WE NEED TO CLOSE GUANTANAMO BAY - Barack Obama
US: President Obama said Tuesday that his administration would
re-engage Congress on closing the U.S. military-run detention center at
Guantanamo Bay. “It needs to be closed,” Obama said at a White House
news conference marking the first 100 days of his second term. “I'm
going to go back at this.”
Obama's comments come amid reports that as many as 100 prisoners at
Guantanamo are in the midst of a hunger strike. Obama had vowed in his
2008 presidential campaign to close Guantanamo but failed to get it done
in his first term.
“It’ is not a surprise to me that we are having problems at
Guantanamo,” Obama said. Obama called Guantanamo unsafe and expensive
and said it lessens cooperation with U.S. allies.
He noted that Congress has legislatively blocked him from closing
Guantanamo but offered no solution to getting around that hurdle.
“I am going to re-engage with Congress that this is not in the best
interest of the American people,” Obama said.
The president added that Guantanamo might have been seen as necessary
after the Sept. 11 attacks, but the president says the time to close the
prison for high-value terror suspects who were captured on foreign soil
is now.
“This is a lingering problem that is not going to get better,” Obama
says. “It's going to get worse.”
Obama also appeared to defend the Defense Department's decision to
force feed the striking prisoners.ÓI don't want these individuals to
die,” he said. Meanwhile, Obama addressed intelligence reports that show
chemical weapons were likely deployed in Syria. He said it would be a
“game-changer” if it is confirmed that Syria's President Bashar Assad
used chemical weapons on his people.
But when pressed on whether confirmation would mean military action,
the president said that it only means that his administration would have
to rethink its options.
“We don't know how they were used, when they were used or who used
them,” Obama said.
Obama had previously drawn a “red line” on the use or transfer of
chemical weapons by Assad's regime.
Obama said that taking additional action without hard evidence could
compromise the U. S. position internationally. “If we end up rushing to
judgment without hard, effective evidence, then we can find ourselves
where we can't mobilize the international community to support what we
do,” Obama said.
But Obama stressed that if it is confirmed that the Assad regime has
used chemical weapons, his administration would take new action.
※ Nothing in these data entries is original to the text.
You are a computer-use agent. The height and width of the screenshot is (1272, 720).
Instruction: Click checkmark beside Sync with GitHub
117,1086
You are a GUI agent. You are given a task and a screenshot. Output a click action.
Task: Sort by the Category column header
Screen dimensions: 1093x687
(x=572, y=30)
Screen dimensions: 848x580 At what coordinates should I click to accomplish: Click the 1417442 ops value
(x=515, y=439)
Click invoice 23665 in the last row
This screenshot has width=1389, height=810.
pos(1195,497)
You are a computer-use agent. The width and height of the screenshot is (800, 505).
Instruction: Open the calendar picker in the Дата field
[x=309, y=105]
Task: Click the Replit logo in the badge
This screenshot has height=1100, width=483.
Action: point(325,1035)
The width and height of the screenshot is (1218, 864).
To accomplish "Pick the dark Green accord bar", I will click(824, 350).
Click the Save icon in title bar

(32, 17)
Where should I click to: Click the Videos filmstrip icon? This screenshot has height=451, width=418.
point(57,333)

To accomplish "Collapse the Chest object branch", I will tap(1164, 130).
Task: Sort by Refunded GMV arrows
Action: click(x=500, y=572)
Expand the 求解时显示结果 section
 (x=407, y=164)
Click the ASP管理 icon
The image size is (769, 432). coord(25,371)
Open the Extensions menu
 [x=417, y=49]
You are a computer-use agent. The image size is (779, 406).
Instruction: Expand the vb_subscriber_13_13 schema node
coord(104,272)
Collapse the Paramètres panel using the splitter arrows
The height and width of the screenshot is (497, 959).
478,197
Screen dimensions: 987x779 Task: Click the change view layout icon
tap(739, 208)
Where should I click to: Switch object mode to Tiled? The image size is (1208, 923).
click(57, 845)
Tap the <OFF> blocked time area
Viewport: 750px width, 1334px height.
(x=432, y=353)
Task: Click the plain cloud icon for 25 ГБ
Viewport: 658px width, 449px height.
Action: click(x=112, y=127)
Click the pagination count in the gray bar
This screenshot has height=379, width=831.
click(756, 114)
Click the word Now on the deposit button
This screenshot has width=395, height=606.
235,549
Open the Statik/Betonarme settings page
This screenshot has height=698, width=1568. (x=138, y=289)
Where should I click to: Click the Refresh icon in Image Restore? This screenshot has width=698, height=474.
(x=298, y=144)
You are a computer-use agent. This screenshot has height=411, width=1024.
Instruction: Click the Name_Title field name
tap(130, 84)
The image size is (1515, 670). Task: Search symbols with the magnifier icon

Obama also pushed back against criticism from some GOP lawmakers that
have suggested that the FBI dropped the ball when the Russian government
asked it to investigate one of the Boston bombing suspects, Tamerlan
Tsarnaev, in 2011. “Based on what I've seen so far, the FBI performed
its duties, the Department of Homeland Security did what it was supposed
to be doing,” Obama said. “But this is hard stuff.”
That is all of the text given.